One of the issues in the transport unit we have covered was the 20/2020 target. The Victorian Government has committed to the goal of achieving a 20% modal share for public transport by the year 2020 - i.e. of all motorised journeys undertaken in Melbourne 20% of them will be done by public transport.
Public transport patronage rates will have to grow much faster than both population growth and car useage. In terms of bums on seats this represents roughly a tripling of current public transport users.
There has been much discussion on whether it can be done, what are the concequences of not achieving it and whether the State Government has a genuine commitment to this goal.
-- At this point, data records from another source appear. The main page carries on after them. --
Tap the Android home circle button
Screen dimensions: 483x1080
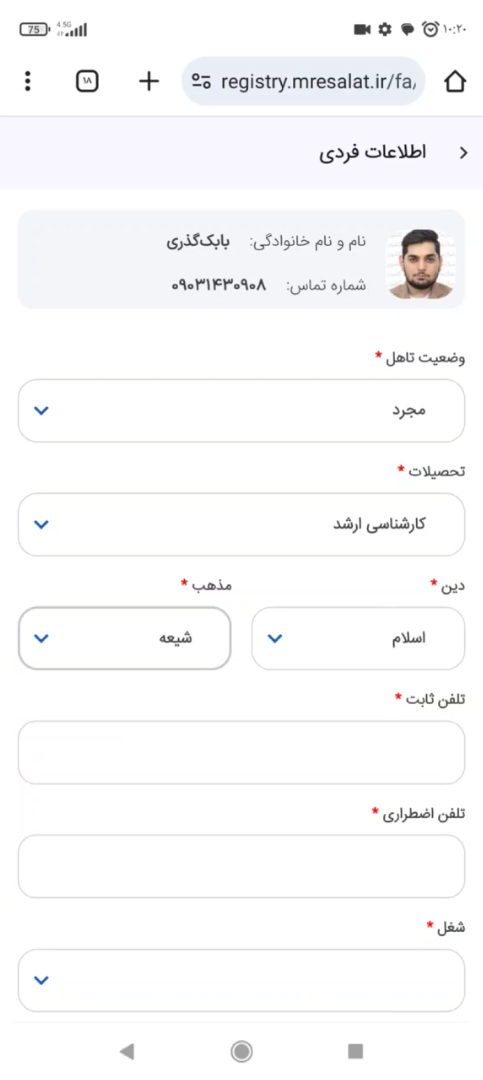(x=241, y=1051)
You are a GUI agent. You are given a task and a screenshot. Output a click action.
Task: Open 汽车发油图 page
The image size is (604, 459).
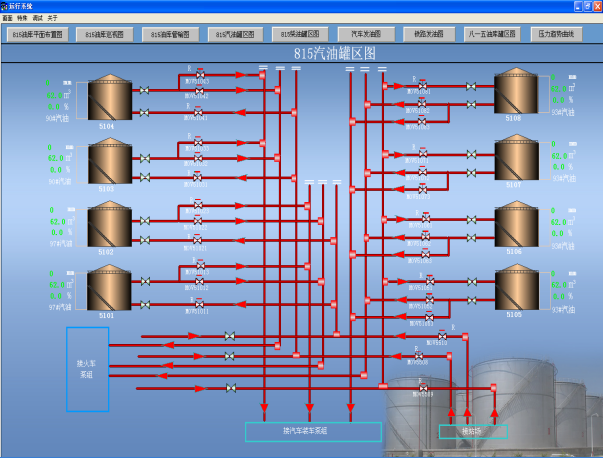[365, 33]
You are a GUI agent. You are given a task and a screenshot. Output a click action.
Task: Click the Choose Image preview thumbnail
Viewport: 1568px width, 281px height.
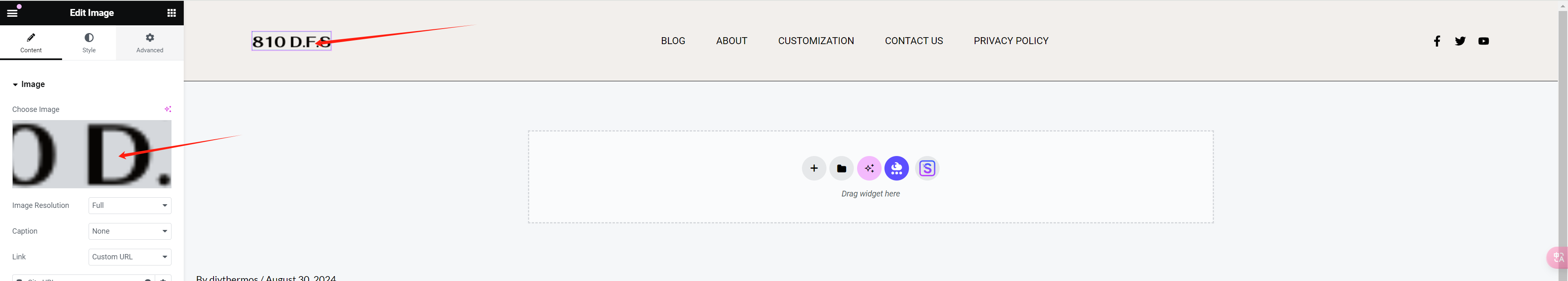[x=91, y=154]
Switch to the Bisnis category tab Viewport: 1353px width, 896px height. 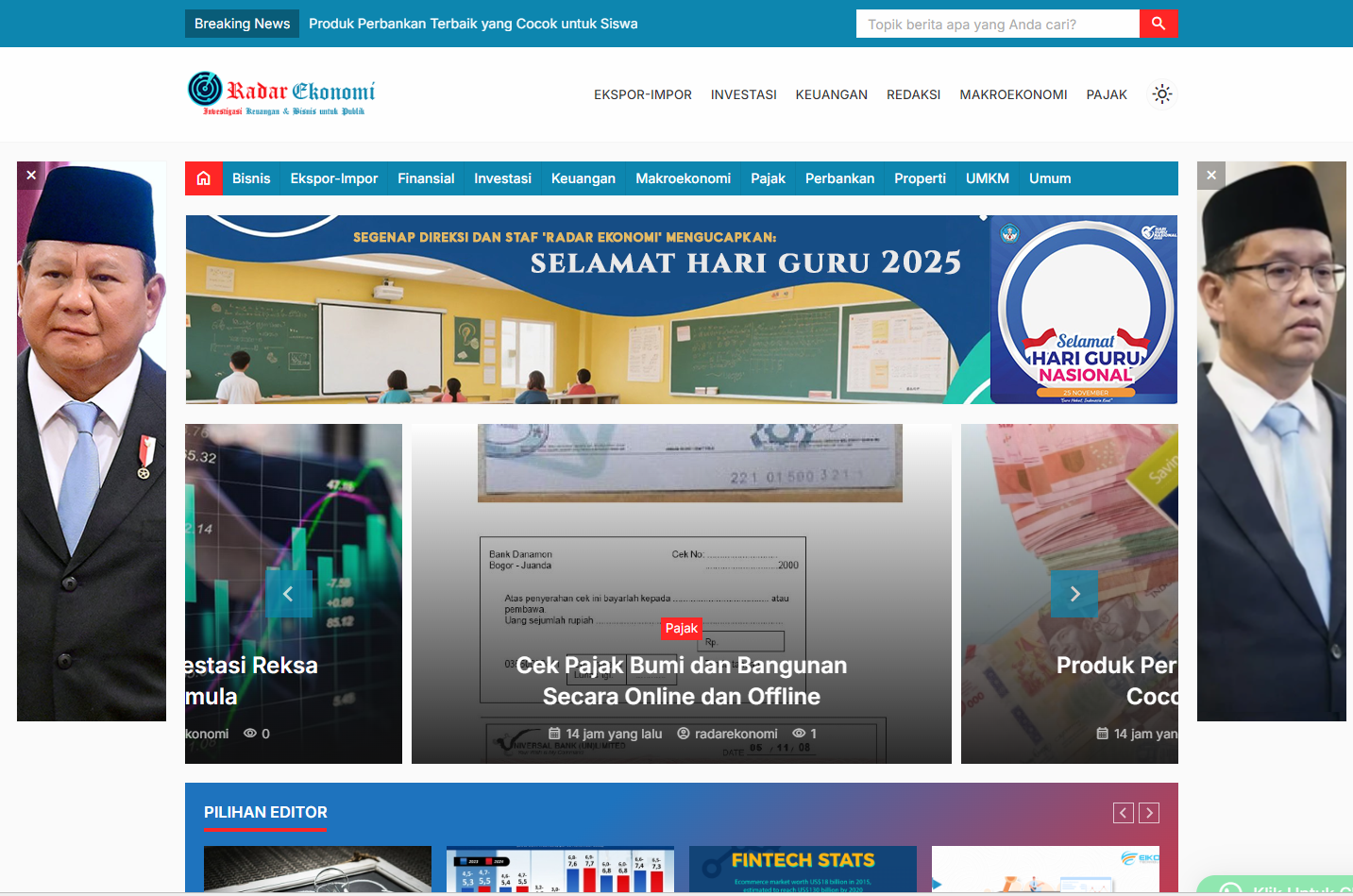coord(251,178)
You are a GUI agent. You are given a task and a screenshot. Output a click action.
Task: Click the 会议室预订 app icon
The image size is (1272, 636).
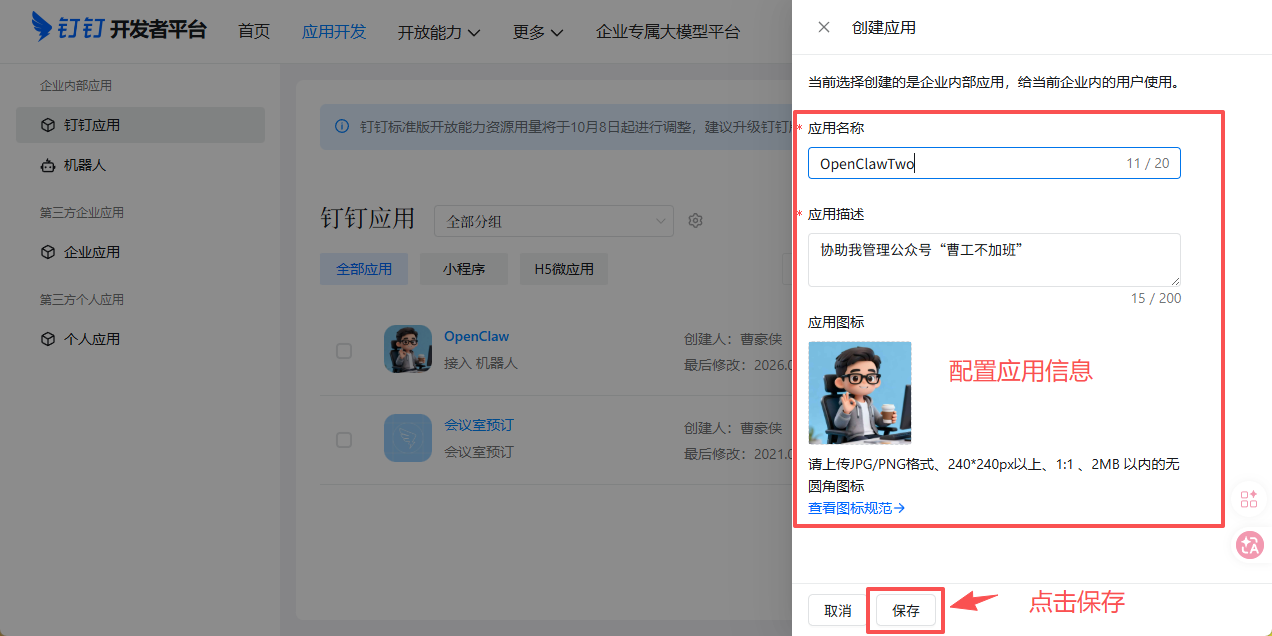pyautogui.click(x=408, y=438)
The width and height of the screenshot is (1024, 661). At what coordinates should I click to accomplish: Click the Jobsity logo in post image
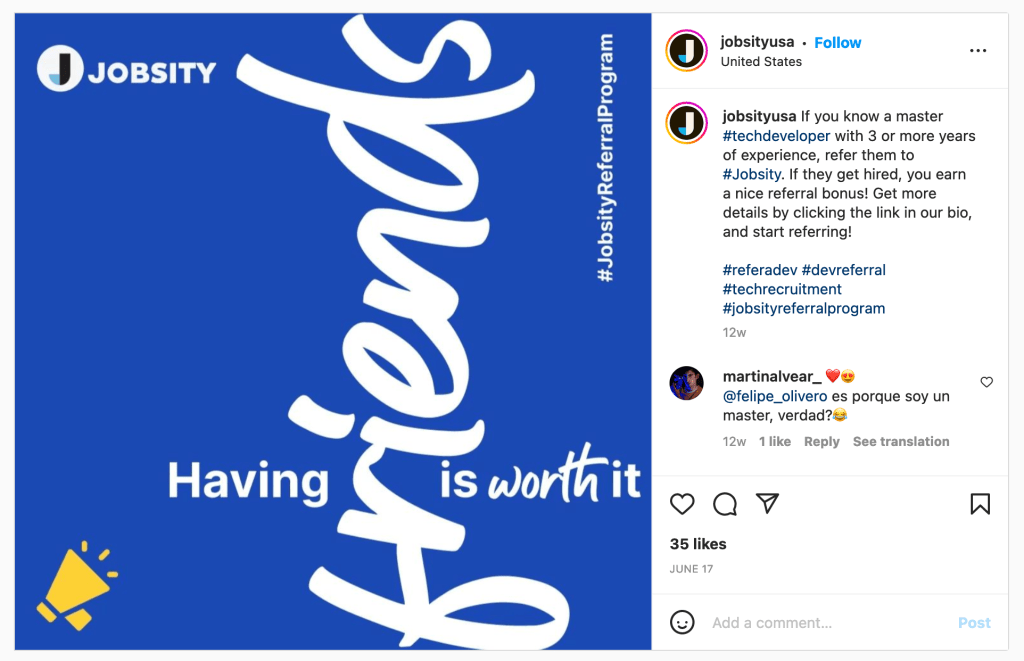tap(127, 70)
Personally I'm more interested in what it would take to make Melbourne Public Transport a viable means to get across the city. As a non-car user much of zone 2 land is a mystery to me. The challenge of using PT outside of the section of the city with trams seems to be the biggest limiting factor for greater adoption.
People in the 'burbs use cars because it is the only sensible choice, the alternative is too infrequent, slow and unreliable to be a viable option.
The 'Network Effect' is the idea that once public transport achieves a threshold quality of service people will be prepared to undertake multi-stage journeys (Bus to the train station, Train to the city, Tram down St Kilda Rd and walk to the office), and this reduces the requirements for a single mode to do the whole journey (with the associated costs having many low patronage routes). Further Reading: Mees, P. (2000) _A_Very_Public_Solution_, MUP, Melbourne. (esp the Squaresville section pp. 138-142)
Jan Scheurer & Rolf Bergmaier (2006) in _Keeping_People_Moving_in_Melbourne's_North_East_ (available from
http://www.mtf.org.au/n/resources/northeast.html) develop a 'wishlist' of public transport improvements in the Darebin, Banyule, Boroondara & Manningham areas (Northcote, Rezza, Ivanhoe, Hurstbridge, Templestow, Doncaster way).
The general thrust of the report is that to improve public transport we need to upgrade key train stations into multi modal public transport terminals, and then co-ordinate the time tables so that the buses and trains arrive at the terminal together, making transfer between transport modes comfortable and minimising wait times during transfers.
To prioritise the improvements, they used this network effect idea abstracting existing (and proposed) public transport into a series of nodes, linked by public transport paths. To identify the most important nodes on the network they used the following connectivity index:
Ci=(ki-2)(fr+0.3ft+0.1fb)
where
Ci = connectivity index for node i
ki = number of links emanating from node i
fr = train departures per hour
ft = tram departures per hour
fb = bus departures per hour.
The constants appear to be a 'discounting factor' for trams and trains. For unspecified reasons a is bus worth one tenth of a train and one third of a tram. (There is no quality of service data which supports these weightings. It is possible these values represent the author's bias toward certain transport modes).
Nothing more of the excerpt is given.